• TASK MATERIAL:
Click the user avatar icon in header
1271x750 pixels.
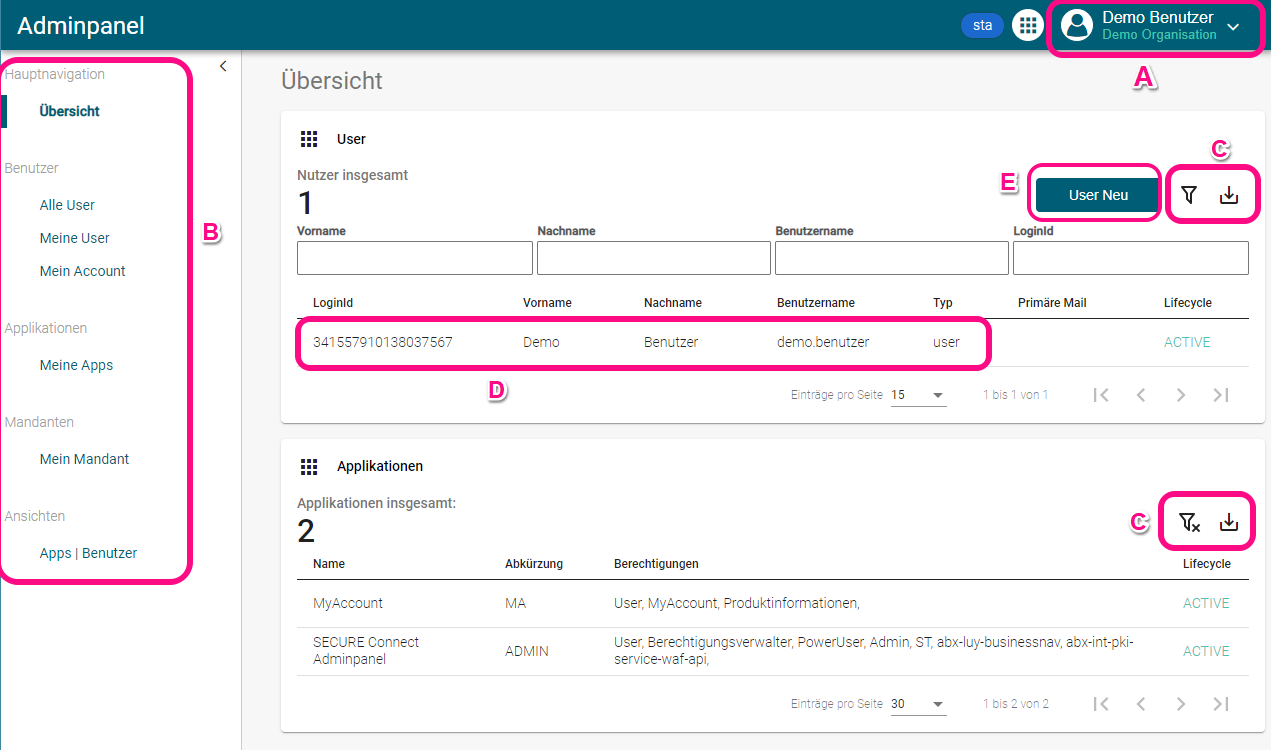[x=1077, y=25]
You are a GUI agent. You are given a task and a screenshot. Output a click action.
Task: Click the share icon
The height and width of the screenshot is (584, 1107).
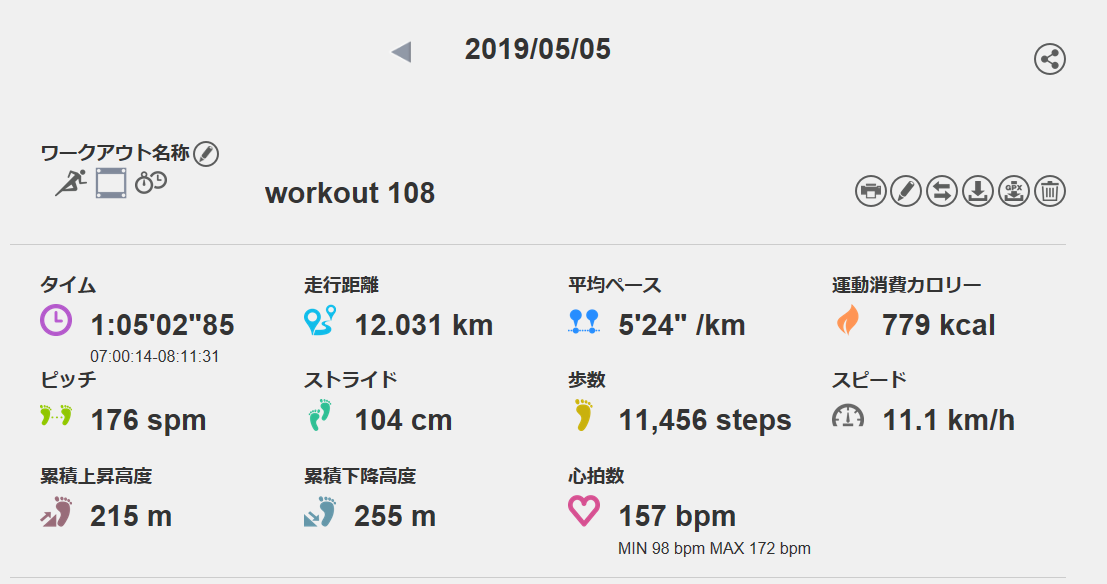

• EXERCISE DESCRIPTION: Please copy the material above, substituting "button" for every "icon" and changing nothing else. Leave the pictures out.

• RESULT FOR THIS TASK:
Click the user avatar button in header
1271x750 pixels.
[x=1077, y=25]
You are a GUI agent. You are given a task and a screenshot. Output a click action.
Task: Click the share button
The height and width of the screenshot is (584, 1107).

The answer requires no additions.